------ Data to process ------

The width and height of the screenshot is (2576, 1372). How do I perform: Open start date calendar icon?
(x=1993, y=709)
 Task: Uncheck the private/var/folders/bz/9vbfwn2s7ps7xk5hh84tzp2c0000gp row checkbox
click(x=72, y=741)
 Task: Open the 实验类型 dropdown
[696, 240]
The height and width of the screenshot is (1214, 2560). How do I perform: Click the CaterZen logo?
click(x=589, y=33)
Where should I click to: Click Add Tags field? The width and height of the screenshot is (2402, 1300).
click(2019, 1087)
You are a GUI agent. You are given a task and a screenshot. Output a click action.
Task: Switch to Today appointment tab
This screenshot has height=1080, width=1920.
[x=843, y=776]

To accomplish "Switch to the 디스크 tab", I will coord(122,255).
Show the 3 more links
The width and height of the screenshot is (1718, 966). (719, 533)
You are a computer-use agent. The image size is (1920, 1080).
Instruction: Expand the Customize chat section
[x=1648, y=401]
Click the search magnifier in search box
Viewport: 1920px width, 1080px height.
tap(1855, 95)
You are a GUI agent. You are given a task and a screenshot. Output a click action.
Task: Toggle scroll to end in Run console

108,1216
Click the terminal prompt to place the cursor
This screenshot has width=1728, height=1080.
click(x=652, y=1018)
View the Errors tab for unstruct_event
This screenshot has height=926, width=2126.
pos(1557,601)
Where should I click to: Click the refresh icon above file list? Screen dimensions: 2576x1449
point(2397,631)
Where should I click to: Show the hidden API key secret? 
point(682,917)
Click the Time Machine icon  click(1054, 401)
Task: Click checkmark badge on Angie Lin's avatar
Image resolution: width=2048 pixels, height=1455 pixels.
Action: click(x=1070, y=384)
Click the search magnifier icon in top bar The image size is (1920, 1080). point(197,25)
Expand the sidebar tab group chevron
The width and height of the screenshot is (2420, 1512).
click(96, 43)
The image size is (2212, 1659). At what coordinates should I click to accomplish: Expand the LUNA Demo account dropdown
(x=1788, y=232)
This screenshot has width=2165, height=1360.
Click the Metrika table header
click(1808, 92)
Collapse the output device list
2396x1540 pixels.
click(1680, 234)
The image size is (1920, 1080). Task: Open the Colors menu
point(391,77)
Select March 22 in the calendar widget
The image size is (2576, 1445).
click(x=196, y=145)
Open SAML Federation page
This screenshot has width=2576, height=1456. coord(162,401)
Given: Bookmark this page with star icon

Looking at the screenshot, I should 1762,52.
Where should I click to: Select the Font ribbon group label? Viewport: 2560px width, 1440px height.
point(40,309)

------

> **What the task asks**: Could you copy every record above exactly as it appears?

> **Result of this task**:
The width and height of the screenshot is (2576, 1372). How do I perform: Open start date calendar icon?
(x=1993, y=709)
 Task: Uncheck the private/var/folders/bz/9vbfwn2s7ps7xk5hh84tzp2c0000gp row checkbox
click(x=72, y=741)
 Task: Open the 实验类型 dropdown
[696, 240]
The height and width of the screenshot is (1214, 2560). How do I perform: Click the CaterZen logo?
click(x=589, y=33)
Where should I click to: Click Add Tags field? The width and height of the screenshot is (2402, 1300).
click(2019, 1087)
You are a GUI agent. You are given a task and a screenshot. Output a click action.
Task: Switch to Today appointment tab
This screenshot has height=1080, width=1920.
[x=843, y=776]

To accomplish "Switch to the 디스크 tab", I will coord(122,255).
Show the 3 more links
The width and height of the screenshot is (1718, 966). (719, 533)
You are a computer-use agent. The image size is (1920, 1080).
Instruction: Expand the Customize chat section
[x=1648, y=401]
Click the search magnifier in search box
Viewport: 1920px width, 1080px height.
tap(1855, 95)
You are a GUI agent. You are given a task and a screenshot. Output a click action.
Task: Toggle scroll to end in Run console

108,1216
Click the terminal prompt to place the cursor
This screenshot has width=1728, height=1080.
click(x=652, y=1018)
View the Errors tab for unstruct_event
This screenshot has height=926, width=2126.
pos(1557,601)
Where should I click to: Click the refresh icon above file list? Screen dimensions: 2576x1449
point(2397,631)
Where should I click to: Show the hidden API key secret? 
point(682,917)
Click the Time Machine icon  click(1054, 401)
Task: Click checkmark badge on Angie Lin's avatar
Image resolution: width=2048 pixels, height=1455 pixels.
Action: click(x=1070, y=384)
Click the search magnifier icon in top bar The image size is (1920, 1080). point(197,25)
Expand the sidebar tab group chevron
The width and height of the screenshot is (2420, 1512).
click(96, 43)
The image size is (2212, 1659). At what coordinates should I click to accomplish: Expand the LUNA Demo account dropdown
(x=1788, y=232)
This screenshot has width=2165, height=1360.
Click the Metrika table header
click(1808, 92)
Collapse the output device list
2396x1540 pixels.
click(1680, 234)
The image size is (1920, 1080). Task: Open the Colors menu
point(391,77)
Select March 22 in the calendar widget
The image size is (2576, 1445).
click(x=196, y=145)
Open SAML Federation page
This screenshot has width=2576, height=1456. coord(162,401)
Given: Bookmark this page with star icon

Looking at the screenshot, I should 1762,52.
Where should I click to: Select the Font ribbon group label? Viewport: 2560px width, 1440px height.
point(40,309)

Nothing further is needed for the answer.